Your assignment: Only one stretch of the data below should be repeated: the lines from the line containing "Task: Open the channel keypad entry" through the line containing "The width and", inclusive, exactly as they are.

Input data:
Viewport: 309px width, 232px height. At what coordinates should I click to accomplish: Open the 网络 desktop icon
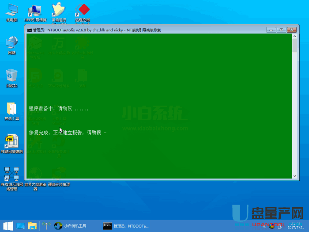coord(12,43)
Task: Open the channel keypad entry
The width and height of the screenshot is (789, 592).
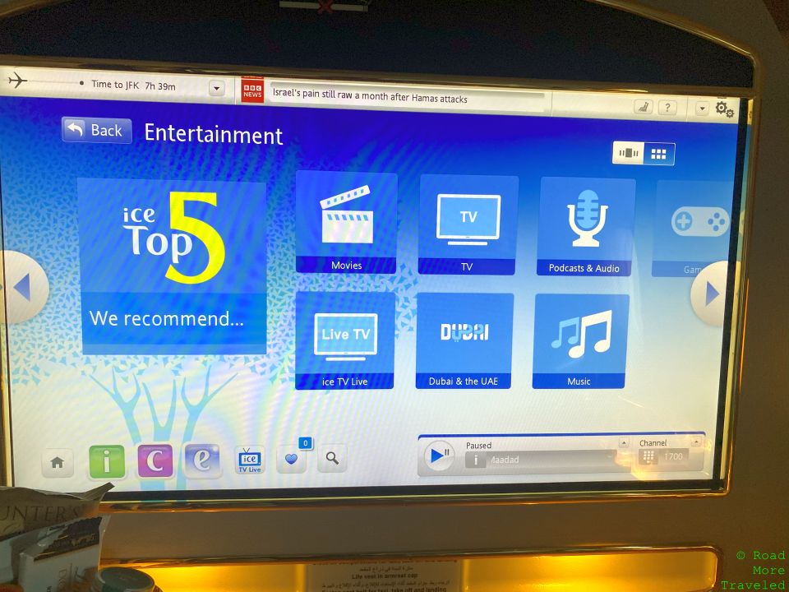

==

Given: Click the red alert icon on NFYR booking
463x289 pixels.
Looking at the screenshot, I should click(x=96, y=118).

Response area:
Task: Open the channel keypad entry
The width and height of the screenshot is (789, 592).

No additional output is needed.